> [Your instructions] With no word left out, write out the entire listing.

*** Available data Section Begins ***

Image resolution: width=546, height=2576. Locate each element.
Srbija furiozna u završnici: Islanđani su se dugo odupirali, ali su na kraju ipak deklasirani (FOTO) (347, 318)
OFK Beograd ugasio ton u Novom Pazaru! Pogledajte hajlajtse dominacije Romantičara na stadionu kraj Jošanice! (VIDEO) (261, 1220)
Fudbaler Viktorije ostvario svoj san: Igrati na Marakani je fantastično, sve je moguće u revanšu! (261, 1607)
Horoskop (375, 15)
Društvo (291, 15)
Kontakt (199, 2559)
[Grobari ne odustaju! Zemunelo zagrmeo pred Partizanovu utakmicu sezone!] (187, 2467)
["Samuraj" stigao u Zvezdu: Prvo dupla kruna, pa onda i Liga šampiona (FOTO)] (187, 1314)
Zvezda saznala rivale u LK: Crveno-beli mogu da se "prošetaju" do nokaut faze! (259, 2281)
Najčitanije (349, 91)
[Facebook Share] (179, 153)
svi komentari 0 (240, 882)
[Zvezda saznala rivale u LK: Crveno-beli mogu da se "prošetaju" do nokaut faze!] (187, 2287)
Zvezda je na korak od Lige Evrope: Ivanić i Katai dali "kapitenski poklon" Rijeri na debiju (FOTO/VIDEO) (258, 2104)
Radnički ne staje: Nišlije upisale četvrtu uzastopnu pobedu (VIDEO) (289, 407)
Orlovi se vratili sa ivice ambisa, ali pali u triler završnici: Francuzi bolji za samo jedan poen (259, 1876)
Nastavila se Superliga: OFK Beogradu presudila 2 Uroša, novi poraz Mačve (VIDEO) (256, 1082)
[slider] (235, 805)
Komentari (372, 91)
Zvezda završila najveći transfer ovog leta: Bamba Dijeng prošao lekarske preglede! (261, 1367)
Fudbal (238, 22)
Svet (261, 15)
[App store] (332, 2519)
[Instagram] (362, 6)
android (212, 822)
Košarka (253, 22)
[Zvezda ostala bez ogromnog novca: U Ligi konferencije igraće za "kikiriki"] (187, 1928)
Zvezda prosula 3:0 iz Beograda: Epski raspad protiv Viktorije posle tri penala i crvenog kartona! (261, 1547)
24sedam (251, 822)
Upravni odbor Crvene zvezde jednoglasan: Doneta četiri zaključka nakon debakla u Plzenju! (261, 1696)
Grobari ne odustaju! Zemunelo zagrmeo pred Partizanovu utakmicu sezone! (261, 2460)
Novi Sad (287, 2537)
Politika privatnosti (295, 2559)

*** Available data Section Ends ***

> [Reply]
Image resolution: width=546, height=2576. Locate each element.
Srbija furiozna u završnici: Islanđani su se dugo odupirali, ali su na kraju ipak deklasirani (FOTO) (347, 318)
OFK Beograd ugasio ton u Novom Pazaru! Pogledajte hajlajtse dominacije Romantičara na stadionu kraj Jošanice! (VIDEO) (261, 1220)
Fudbaler Viktorije ostvario svoj san: Igrati na Marakani je fantastično, sve je moguće u revanšu! (261, 1607)
Horoskop (375, 15)
Društvo (291, 15)
Kontakt (199, 2559)
[Grobari ne odustaju! Zemunelo zagrmeo pred Partizanovu utakmicu sezone!] (187, 2467)
["Samuraj" stigao u Zvezdu: Prvo dupla kruna, pa onda i Liga šampiona (FOTO)] (187, 1314)
Zvezda saznala rivale u LK: Crveno-beli mogu da se "prošetaju" do nokaut faze! (259, 2281)
Najčitanije (349, 91)
[Facebook Share] (179, 153)
svi komentari 0 (240, 882)
[Zvezda saznala rivale u LK: Crveno-beli mogu da se "prošetaju" do nokaut faze!] (187, 2287)
Zvezda je na korak od Lige Evrope: Ivanić i Katai dali "kapitenski poklon" Rijeri na debiju (FOTO/VIDEO) (258, 2104)
Radnički ne staje: Nišlije upisale četvrtu uzastopnu pobedu (VIDEO) (289, 407)
Orlovi se vratili sa ivice ambisa, ali pali u triler završnici: Francuzi bolji za samo jedan poen (259, 1876)
Nastavila se Superliga: OFK Beogradu presudila 2 Uroša, novi poraz Mačve (VIDEO) (256, 1082)
[slider] (235, 805)
Komentari (372, 91)
Zvezda završila najveći transfer ovog leta: Bamba Dijeng prošao lekarske preglede! (261, 1367)
Fudbal (238, 22)
Svet (261, 15)
[App store] (332, 2519)
[Instagram] (362, 6)
android (212, 822)
Košarka (253, 22)
[Zvezda ostala bez ogromnog novca: U Ligi konferencije igraće za "kikiriki"] (187, 1928)
Zvezda prosula 3:0 iz Beograda: Epski raspad protiv Viktorije posle tri penala i crvenog kartona! (261, 1547)
24sedam (251, 822)
Upravni odbor Crvene zvezde jednoglasan: Doneta četiri zaključka nakon debakla u Plzenju! (261, 1696)
Grobari ne odustaju! Zemunelo zagrmeo pred Partizanovu utakmicu sezone! (261, 2460)
Novi Sad (287, 2537)
Politika privatnosti (295, 2559)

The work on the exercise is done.